Are you confused about mortgages? Good. At least you know you are confused. The global economic system has been collapsed by people who were confused about mortgages and didn’t know it. Whose fault was it? It was the fault of the sub-prime home buyer. It was the fault of the sub-prime mortgage broker. It was the fault of lazy financial advisors who put their client’s money in asset backed paper that turned out to be worth whatever recycled paper goes for and no more. But mostly it was the fault of the private, for-profit company that manages our money supply – the Federal Reserve Bank.

It was the Federal Reserve Bank, and only the Federal Reserve, that was responsible for increasing the ratio between how much money a bank had on deposit and how much it could lend to 30-1. Did you see Jon Stewart hammer Jim Cramer, the host of CNBC’s Mad Money, on who did this? Well, the answer is, the Federal Reserve Bank did it. Congress must replace the FRB.

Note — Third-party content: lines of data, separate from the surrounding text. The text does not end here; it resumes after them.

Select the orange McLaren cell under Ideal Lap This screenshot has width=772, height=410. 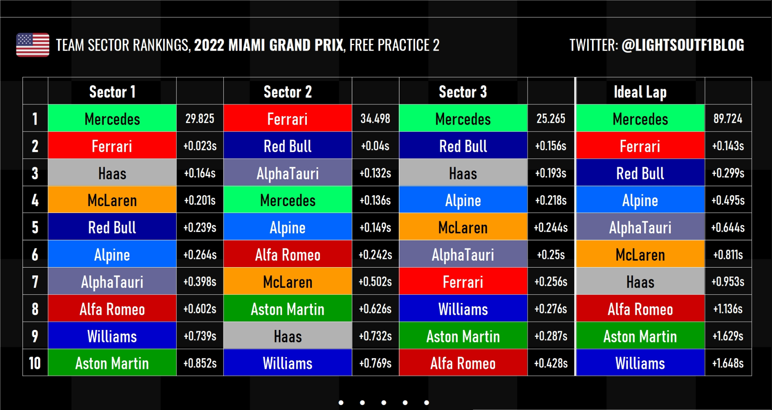pos(640,255)
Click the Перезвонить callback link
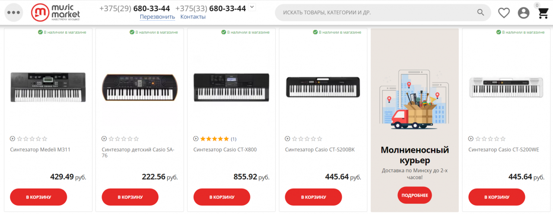553x214 pixels. [157, 17]
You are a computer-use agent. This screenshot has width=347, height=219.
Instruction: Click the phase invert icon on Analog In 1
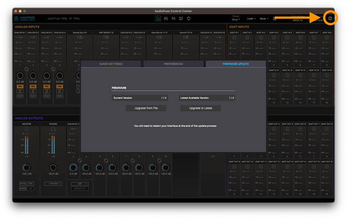pyautogui.click(x=20, y=91)
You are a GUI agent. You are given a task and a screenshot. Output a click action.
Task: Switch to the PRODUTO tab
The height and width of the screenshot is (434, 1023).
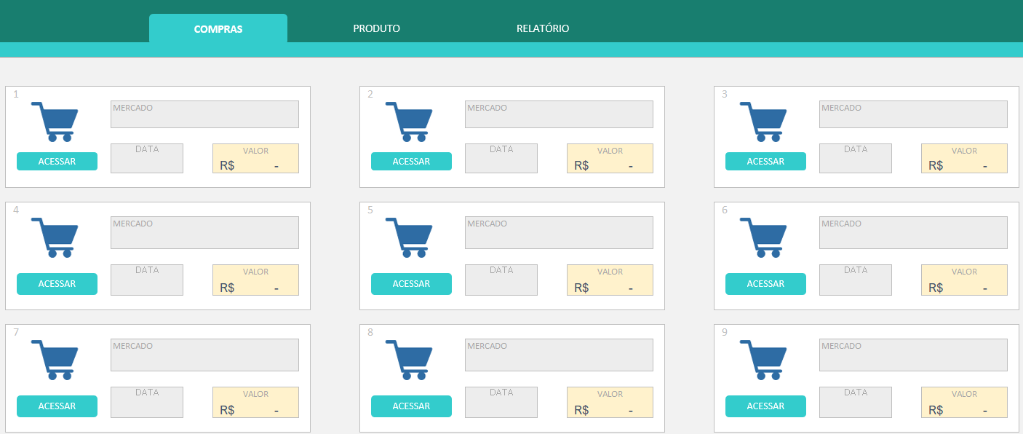pyautogui.click(x=376, y=28)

Mortgage brokers concocted obtuse mortgage contracts and then began shilling subprime loans to unqualified buyers. With interest rates at historic lows (until now, and God help us), mortgages were made to people that mortgage brokers knew could not afford the payments if interest rates were to return to their historic averages.

These shaky mortgages were then bundled and sold to financial firms as ‘asset backed paper,’ the now infamous ‘toxic assets’ we, the taxpayer, are buying from the banks. Question: What is another word for a toxic asset? Answer: A liability. The American government is using taxpayer money to buy liabilities.

What will happen going forward? People who can’t afford things will not buy them. And people who can afford something will save to buy it instead of putting it on the credit card. I know that’s harsh, but it is the truth. Pity them, yes. Bail them out? Not a chance.